The Ethiopian's Bible
Acts 8 relates the conversion of the Ethiopian eunuch. It is a familiar account. The last time I read it I got to thinking about one detail: the Ethiopian’s Bible. Consider that. . .
He had one. We seldom give it much thought, but the very fact that this man had a copy of Scripture is noteworthy. Books were handwritten in those days; that means they were rarer and more expensive than we think of them. The Ethiopian’s Bible must have been important to him.
He knew where it was. Years ago an elder and I visited a sister who seldom attended worship. She assured us that although she was rarely at church, she regularly prayed and read her Bible. The elder asked her to get her Bible so we could all read a few passages together (I was fairly certain which ones he had in mind). Ten minutes later she finally located it! The Ethiopian, in contrast, kept his Bible with him.
He read it. The Ethiopian had been to Jerusalem to worship, “and he was returning and sitting in his chariot, and was reading the prophet Isaiah” (v. 28). I assume he had either stopped for a break or else he had a driver! The point is, he did not own a Bible just to say he had one. He read it!
He read from the prophets. Did you notice what he was reading? The prophet Isaiah. Not his favorite story or his favorite psalm. There is nothing wrong with rereading those sections we especially love, but the Ethiopian was also interested in what can be the more challenging parts of Scripture.
He wanted to know its meaning. The Ethiopian was reading what has now become a familiar text: Isaiah 53, a prophecy of Jesus’ death. At his point of knowledge, however, he did not understand the reference. But he wanted to, and he was glad to listen while Philip explained it to him. He knew the joy of gaining insight into God’s marvelous plan.
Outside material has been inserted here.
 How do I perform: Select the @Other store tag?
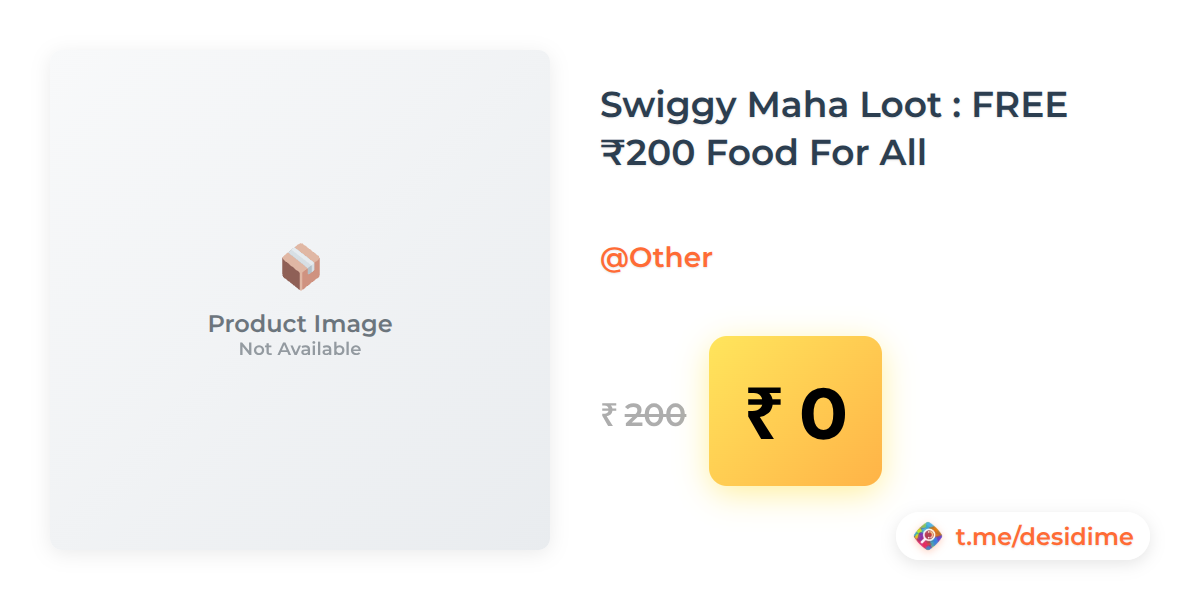656,258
He acted on its message. Philip preached what Isaiah had prophesied—Jesus crucified for our salvation. That is the theme of the Bible. It is a message that calls for action on our part, acceptance of God’s offer of salvation by becoming Jesus’ disciples. That includes both faith in Jesus (v. 37) and baptism into Him (vv. 36, 38). The Ethiopian was anxious to act immediately on what he learned. He ordered the chariot to stop and was baptized at that moment.
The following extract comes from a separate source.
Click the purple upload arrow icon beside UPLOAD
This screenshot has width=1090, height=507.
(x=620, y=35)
His story became part of our Bible. Obviously, the Ethiopian’s Bible was limited to the Old Testament. For some reason, the Holy Spirit inspired Luke to include his story in the book of Acts, part of the New Testament, which is God’s revelation to all mankind for the rest of time. Why? The Ethiopian’s story, along with so many others, illustrates how to be saved, how to become Jesus’ disciple. Perhaps it was also included because it teaches us proper regard for the Bible.